Same, I'm 22 and never really had a big group of friends to go out with and I've never been in a relationship. I had myself to blame for that. I was too hard on myself, thought I wasn't interesting enough and had a pretty low self esteem. Alot has changed the last couple of months though. Came out to my family, joined a meeting up group at a local gay cafe for people who came out or want to and met alot of other people around my age. Stayed there untill 2-4 am multiple times. Going to a big party next week with the people in my group and again two weeks after that. Bought a gym membership yesterday and will be going there for the first time (probably) tomorrow. Going to meet up with some people from high school in the summer and grabbing a drink with an friend I haven't done anything with in a long while next weekend. It's nice to feel that on a social level my life is finally going somewhere.

My advice would be to put yourself out there. You're not going to meet anyone staying at home, you'll have to take a risk. It won't get worse then the situation you're already in. Ask a co-worker where they go out and if you can tag along. Ask a classmate. Join a sports club or try to find a group in the area that shares the same interests as you. The first step is always hard and the anxiety, especially in the beginning, sucks but once you get through that and you finally meet some nice people you feel comfortable with, you'll be happy you took that step and wonder why you didn't do it earlier.

I've never been depressed though.

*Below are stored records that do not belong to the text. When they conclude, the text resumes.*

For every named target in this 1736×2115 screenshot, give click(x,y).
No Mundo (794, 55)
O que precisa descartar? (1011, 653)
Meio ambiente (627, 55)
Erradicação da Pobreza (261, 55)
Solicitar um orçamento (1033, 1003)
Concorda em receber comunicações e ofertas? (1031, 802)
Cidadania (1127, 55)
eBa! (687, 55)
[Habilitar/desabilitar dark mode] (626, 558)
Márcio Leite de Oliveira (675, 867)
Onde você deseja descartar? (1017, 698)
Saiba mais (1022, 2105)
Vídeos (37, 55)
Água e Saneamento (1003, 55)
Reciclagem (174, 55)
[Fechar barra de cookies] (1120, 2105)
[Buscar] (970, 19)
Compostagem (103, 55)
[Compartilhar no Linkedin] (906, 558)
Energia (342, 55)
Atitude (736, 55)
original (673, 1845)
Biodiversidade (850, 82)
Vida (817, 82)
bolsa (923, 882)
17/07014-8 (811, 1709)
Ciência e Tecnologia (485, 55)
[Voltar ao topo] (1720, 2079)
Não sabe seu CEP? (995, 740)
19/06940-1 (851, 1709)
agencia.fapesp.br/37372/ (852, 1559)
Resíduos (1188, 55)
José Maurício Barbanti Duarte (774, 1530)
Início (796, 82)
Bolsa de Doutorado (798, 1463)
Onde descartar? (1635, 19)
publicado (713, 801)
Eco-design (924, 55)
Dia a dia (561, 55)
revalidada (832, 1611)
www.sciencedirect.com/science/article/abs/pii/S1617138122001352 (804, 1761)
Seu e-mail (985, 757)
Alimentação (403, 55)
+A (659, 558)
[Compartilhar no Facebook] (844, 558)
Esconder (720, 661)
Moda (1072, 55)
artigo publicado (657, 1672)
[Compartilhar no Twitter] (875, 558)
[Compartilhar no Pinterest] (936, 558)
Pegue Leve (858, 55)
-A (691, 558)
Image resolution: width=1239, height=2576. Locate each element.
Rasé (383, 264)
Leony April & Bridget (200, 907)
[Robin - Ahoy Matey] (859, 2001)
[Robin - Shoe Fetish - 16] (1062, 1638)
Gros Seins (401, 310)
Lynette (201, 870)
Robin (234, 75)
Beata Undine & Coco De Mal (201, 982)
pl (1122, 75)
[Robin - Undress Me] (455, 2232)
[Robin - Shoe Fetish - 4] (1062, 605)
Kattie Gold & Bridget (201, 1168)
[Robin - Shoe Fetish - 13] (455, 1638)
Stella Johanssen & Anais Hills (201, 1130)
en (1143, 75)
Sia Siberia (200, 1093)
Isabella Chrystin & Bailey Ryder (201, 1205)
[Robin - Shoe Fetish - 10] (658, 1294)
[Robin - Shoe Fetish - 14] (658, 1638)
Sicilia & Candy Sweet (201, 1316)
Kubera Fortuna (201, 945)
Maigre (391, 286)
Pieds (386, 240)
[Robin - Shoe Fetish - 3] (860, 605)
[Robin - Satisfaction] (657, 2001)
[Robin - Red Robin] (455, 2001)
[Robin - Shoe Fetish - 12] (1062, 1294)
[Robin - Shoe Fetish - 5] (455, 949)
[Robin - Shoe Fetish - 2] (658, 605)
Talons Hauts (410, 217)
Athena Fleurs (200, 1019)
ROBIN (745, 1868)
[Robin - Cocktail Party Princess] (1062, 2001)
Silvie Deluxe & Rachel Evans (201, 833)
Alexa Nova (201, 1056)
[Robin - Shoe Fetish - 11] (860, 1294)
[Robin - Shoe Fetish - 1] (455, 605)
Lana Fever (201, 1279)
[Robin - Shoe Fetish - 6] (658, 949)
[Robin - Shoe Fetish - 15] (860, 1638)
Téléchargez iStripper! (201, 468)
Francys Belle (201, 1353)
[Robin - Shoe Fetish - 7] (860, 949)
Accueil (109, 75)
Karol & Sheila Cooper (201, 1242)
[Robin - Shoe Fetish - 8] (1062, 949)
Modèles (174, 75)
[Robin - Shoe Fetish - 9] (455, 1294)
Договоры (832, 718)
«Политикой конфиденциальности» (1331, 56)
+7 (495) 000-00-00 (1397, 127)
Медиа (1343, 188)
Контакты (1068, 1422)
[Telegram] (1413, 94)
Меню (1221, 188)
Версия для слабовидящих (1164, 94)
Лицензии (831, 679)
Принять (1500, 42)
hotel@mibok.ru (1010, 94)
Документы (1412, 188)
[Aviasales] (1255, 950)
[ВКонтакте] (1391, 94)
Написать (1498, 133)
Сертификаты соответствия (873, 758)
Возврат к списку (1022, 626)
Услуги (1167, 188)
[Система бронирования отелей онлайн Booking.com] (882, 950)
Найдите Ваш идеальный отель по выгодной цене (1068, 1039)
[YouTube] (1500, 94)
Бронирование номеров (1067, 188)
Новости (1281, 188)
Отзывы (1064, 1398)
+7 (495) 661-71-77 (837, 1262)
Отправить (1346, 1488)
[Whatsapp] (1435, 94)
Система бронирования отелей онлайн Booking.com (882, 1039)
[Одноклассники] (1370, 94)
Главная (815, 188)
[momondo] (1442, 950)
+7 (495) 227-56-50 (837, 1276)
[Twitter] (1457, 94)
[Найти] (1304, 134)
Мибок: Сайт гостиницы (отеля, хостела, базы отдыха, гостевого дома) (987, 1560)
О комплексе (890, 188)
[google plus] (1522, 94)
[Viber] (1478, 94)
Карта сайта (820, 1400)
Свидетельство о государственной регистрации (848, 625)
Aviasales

Sure I've felt lonely and down from time to time, but never depressed, so I wouldn't know how to deal with that besides professional help.
 
You can also fuck off, junior.

Depression is a very serious problem for a lot of people and GAFers who do or have suffered from it use this thread as a resource. And it doesn't need to be shitted up by smug, condescending douches like sleeping dragon or glib defenses of it from the likes of you. Go away.

If you read what I posted, I wasn't trying to write off depression as a generality. I've had friends who've died due to it, others who've come close, I've stared over some very steep drops from tall buildings in my time as well and some days it can still be tempting to be honest.

This isn't a medical community or a high-level recognized support group, its just a forum where some people are obviously hurting and some others are just trying to express how they feel in a way that they hope will be helpful to someone without being too damaging to others. What i have posted it, write it (and me) off if you want, I don't care, but hopefully at least someone out there will find it useful and have a little better day for it.